Structure of Data in the Snowflake Data Warehouse
Snowflake is a cloud data warehouse that you can use to store your enterprise data or data repository. It is a true SaaS offering, which means that you do not need to install any hardware or software to use it. Snowflake handles the management and maintenance of the warehouse. Its micro-partitioning and data clustering features help optimize query performance and table maintenance.
Snowflake Architecture
Snowflake separates data storage from the computing functions, allowing you to scale each of these independently. Its architecture consists of three distinct layers:
-
Database Storage: All the data in Snowflake is maintained in databases in an encrypted and compressed form. Each database consists of one or more schemas, which define the logical groupings of the tables and views within the database. Snowflake supports unstructured data, such as CSV, and semi-structured data, such as JSON and AVRO.
-
Query Processing: Snowflake processes queries using virtual warehouses, which are massively parallel processing (MPP) compute clusters. MPP enables faster performance and allows for quick scaling up. Each virtual warehouse comprises several compute nodes allocated by Snowflake from the cloud provider. These virtual warehouses are independent of each other and do not share compute resources, such as CPU, memory, and temporary storage. As a result, one virtual warehouse does not impact the performance of any other virtual warehouse. Virtual warehouses can be used across databases and auto-suspended when not in use.
-
Managed Services: The managed cloud services coordinate all the operations in Snowflake, such as data encryption, SQL querying, client sessions, and authentication. The queries are routed through this layer’s optimizer to the virtual warehouses. This layer also stores the metadata needed to optimize the queries or filter data.
Snowflake Data Structure
Data may come into Snowflake from a variety of Sources. To support this, the Snowflake warehouse can store both structured data, such as data similar to CSV format, and semi-structured data, such as data in JSON format.
When you create a Pipeline, Hevo ingests the data from your Source, saves it in CSV or JSON format on its server, and loads it to S3 buckets. The data is then copied from these buckets to Snowflake in a columnar fashion.
Once the data is loaded to your Snowflake Destination, it is deleted from these locations.
Example
Consider the following Event ingested from a webhook Source, where the metadata
field is of type, string.
{
"event_name": "agents",
"properties": {
"agent_name": "James",
"agent_id": "Bond 007",
"metadata": {
"message": "This is a test message",
"rand_id": 3523
}
}
}
When Hevo writes the data to S3, this Event appears as follows:
{"agent_name": "James", "agent_id": "Bond 007", "metadata": {"message": "This is a test message", "rand_id": 3523}, "__hevo__ingested_at": ...}
Using SQL queries, Hevo loads this data to your Snowflake warehouse. Read Loading Data to a Snowflake Data Warehouse for more information.

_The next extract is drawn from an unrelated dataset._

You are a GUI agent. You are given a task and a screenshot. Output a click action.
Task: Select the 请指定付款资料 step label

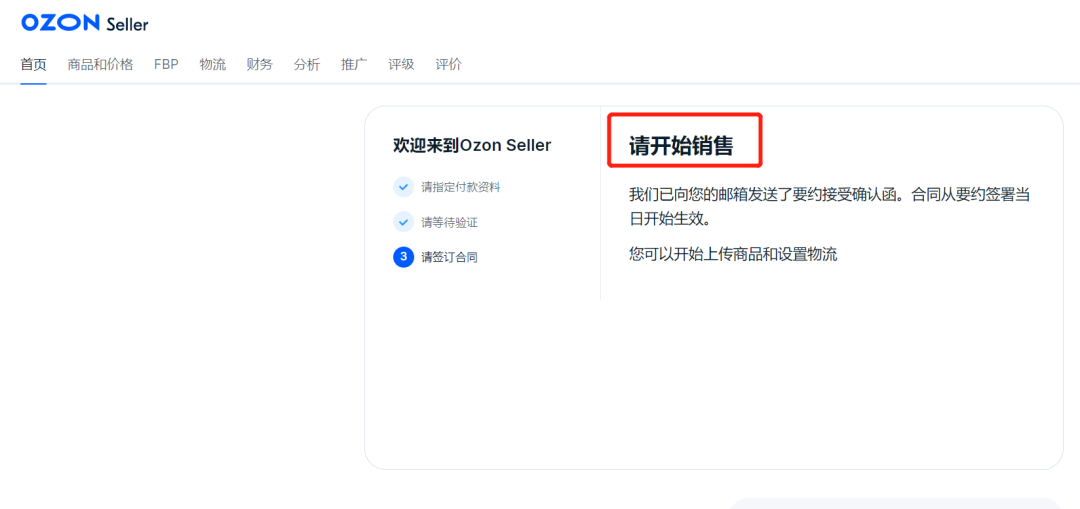460,187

You can verify the final data type of the fields from the Destination Workbench in Hevo. For example, in the following image, the metadata
field from the Event above is loaded as a Variant data type that supports JSON data.
Snowflake Schema
The snowflake schema is a variation of the star schema and is a multi-dimensional data model, where each dimension of the star can further have a star schema of its own. The snowflake schema consists of a central fact table and a set of surrounding dimension tables that hold second-level or child data for each respective dimension or data in the fact table.
This formation normalizes or expands the dimension tables, thereby further splitting the data to remove redundancy and save storage space. However, a snowflake schema may impact query performance, as more tables need to be included in the SQL query that is executed while fetching or loading data.
Example: Star schema
In the star schema above, the sales fact table holds key information about the sale. The details of each information item become a separate dimension table, such as time, product, and customer.
Example: Snowflake schema
In the image above, each dimension table, such as customer and store, is further expanded to break down the information into its simplest form.
Micro-partitioning
The data in Snowflake is stored in database tables in compressed form, logically structured as collections of columns and rows. Snowflake automatically groups the rows into micro-partitions of 50–500 MB of data. Snowflake is column-based and horizontally partitioned, meaning a row of data is stored in the same micro-partition.
A very large table may comprise millions of micro-partitions or even hundreds of millions. Data is placed into micro-partitions based on the order in which it is inserted or loaded. The queries can use the micro-partition metadata to determine which partitions are relevant for a query and scan only those partitions. In addition to this, Snowflake further limits the scanning of a partition to only the columns filtered in a query.
Snowflake identifies the rows related to a query using the metadata it maintains about the rows stored in the micro-partitions.
Clustering
Snowflake automatically uses clustering to order and sort the data within a micro-partition. With clustering, the data stored in the tables is ordered on a subset of some of the columns that can be used to co-locate data. Snowflake collects clustering metadata for each micro-partition created during data load. This metadata is then leveraged to avoid unnecessary scanning of micro-partitions.
You can also define your own cluster keys to keep the frequently accessed data in the same micro-partition for faster retrieval or if your queries run slower than usual. However, manually assigned cluster keys override Snowflake’s natural clustering for that table, and Snowflake needs to use additional compute resources to reclassify the data. This action incurs a cost for you in the form of Snowflake credits. These credits are used to pay for the consumption of resources on Snowflake. Read Understanding Virtual Warehouse, Storage, and Cloud Services Usage for more information.
Caching of Query Results
The Snowflake architecture includes caching at various levels to help speed up the queries you run on the data in your Snowflake Destination and minimize the costs. For example, Snowflake holds the results of any query run in the warehouse for 24 hours. So, suppose the same query is rerun by you or another user within your account. In such a case, the results are returned from the cache, provided the underlying data has not changed.
Caching is especially beneficial for analysis work where you do not need to rerun complex queries to access previous data or when you want to compare the query results before and after a change.